Task goal> Identify every line in the entries below that contains the string "Open", and copy each such line. Case counts.

########################################

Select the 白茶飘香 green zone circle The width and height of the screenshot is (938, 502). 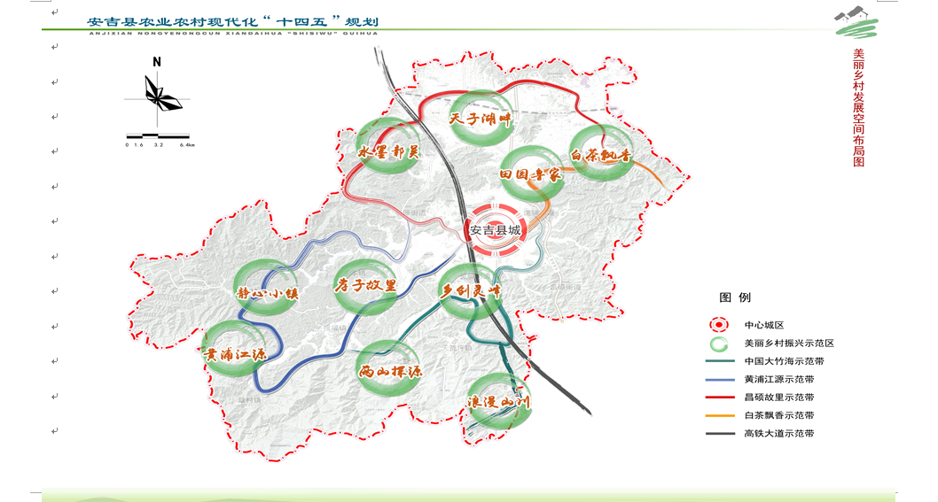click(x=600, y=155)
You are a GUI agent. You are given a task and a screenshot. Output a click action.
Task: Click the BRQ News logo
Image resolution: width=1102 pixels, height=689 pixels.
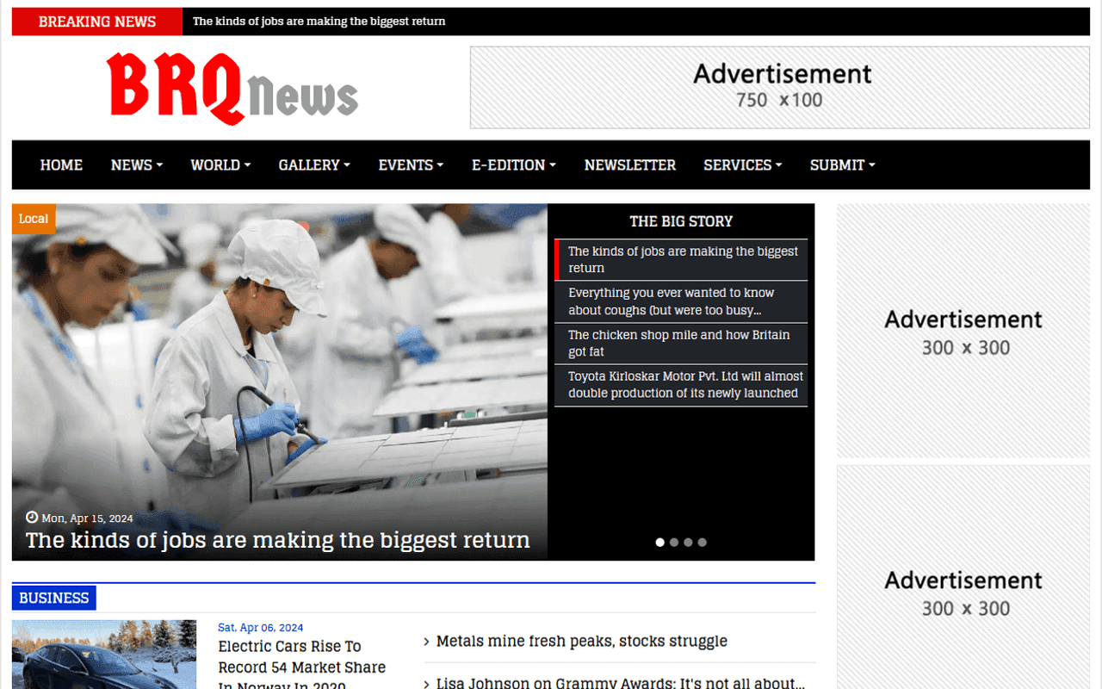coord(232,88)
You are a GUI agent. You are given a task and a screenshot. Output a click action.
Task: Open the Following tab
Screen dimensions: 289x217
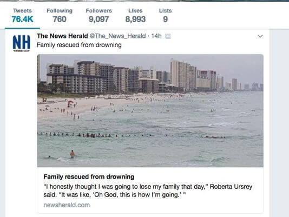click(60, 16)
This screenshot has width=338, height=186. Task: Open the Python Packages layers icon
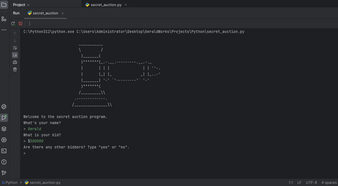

########################################

Exercise response>
Task: Open the Following tab
This screenshot has width=338, height=186. Task: Open the Python Packages layers icon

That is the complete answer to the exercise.